Rewrite the items from the line containing "Open the Laravel Logs document icon" through the end of the items, inclusive, changing "icon" to "symbol" and leaving everything else as it is. Return only those lines.

# # # #

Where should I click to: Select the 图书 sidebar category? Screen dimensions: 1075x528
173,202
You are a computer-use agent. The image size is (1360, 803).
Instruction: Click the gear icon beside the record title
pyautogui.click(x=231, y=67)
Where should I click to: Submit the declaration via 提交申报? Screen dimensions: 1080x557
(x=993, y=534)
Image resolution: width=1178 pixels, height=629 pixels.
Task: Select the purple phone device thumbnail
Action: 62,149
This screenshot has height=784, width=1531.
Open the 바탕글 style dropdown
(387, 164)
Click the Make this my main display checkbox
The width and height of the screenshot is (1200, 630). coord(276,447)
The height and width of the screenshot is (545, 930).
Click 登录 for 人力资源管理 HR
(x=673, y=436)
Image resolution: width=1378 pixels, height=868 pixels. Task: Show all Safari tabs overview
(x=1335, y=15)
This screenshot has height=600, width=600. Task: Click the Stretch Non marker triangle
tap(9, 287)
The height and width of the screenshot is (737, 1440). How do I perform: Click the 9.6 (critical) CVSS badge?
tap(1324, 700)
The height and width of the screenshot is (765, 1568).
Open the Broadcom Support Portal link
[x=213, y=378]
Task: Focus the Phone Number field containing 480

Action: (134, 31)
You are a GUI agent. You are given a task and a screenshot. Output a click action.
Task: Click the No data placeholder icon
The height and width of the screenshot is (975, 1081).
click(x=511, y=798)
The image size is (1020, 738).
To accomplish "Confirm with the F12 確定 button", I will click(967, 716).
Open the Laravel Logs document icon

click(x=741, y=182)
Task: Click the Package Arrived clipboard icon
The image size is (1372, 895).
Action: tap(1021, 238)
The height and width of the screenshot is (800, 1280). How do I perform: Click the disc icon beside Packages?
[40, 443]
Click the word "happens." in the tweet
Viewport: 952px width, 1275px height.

# # # #

## Task result
Open the Laravel Logs document symbol

click(x=741, y=182)
Task: Click the Package Arrived clipboard symbol
The image size is (1372, 895).
Action: tap(1021, 238)
The height and width of the screenshot is (800, 1280). How do I perform: Click the disc symbol beside Packages?
[40, 443]
Click the word "happens." in the tweet
Viewport: 952px width, 1275px height.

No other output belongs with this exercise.